**Supplied entries**

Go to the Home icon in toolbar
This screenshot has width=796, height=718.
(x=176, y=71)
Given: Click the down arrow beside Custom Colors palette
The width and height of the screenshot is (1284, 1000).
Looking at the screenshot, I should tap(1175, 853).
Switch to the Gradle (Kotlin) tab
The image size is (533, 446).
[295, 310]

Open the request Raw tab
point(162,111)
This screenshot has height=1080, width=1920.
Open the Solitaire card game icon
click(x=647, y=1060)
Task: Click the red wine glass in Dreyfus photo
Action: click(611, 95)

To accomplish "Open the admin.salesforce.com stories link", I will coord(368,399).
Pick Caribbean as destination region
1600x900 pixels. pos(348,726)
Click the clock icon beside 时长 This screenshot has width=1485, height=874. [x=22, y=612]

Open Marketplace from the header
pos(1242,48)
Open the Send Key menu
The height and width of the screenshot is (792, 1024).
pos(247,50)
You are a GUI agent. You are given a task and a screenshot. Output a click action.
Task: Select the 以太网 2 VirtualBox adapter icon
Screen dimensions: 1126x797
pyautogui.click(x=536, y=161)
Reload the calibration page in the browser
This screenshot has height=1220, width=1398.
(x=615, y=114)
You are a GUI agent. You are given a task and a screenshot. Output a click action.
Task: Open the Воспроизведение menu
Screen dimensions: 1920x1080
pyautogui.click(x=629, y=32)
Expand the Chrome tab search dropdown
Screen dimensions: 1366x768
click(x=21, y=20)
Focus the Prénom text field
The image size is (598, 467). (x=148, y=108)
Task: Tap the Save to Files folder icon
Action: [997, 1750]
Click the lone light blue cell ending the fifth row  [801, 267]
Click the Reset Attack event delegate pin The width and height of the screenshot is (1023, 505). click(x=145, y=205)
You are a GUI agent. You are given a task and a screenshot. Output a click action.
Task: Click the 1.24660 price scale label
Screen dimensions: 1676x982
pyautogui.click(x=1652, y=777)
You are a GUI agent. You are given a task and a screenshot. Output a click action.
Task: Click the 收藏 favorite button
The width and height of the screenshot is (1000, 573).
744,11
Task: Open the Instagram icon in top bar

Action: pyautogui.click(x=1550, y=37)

**Task to complete**
Reproduce the records above verbatim, from the start of the records up to and including the line with "point(162,111)".

**Answer for this exercise**
Go to the Home icon in toolbar
This screenshot has width=796, height=718.
(x=176, y=71)
Given: Click the down arrow beside Custom Colors palette
The width and height of the screenshot is (1284, 1000).
Looking at the screenshot, I should tap(1175, 853).
Switch to the Gradle (Kotlin) tab
The image size is (533, 446).
[295, 310]

Open the request Raw tab
point(162,111)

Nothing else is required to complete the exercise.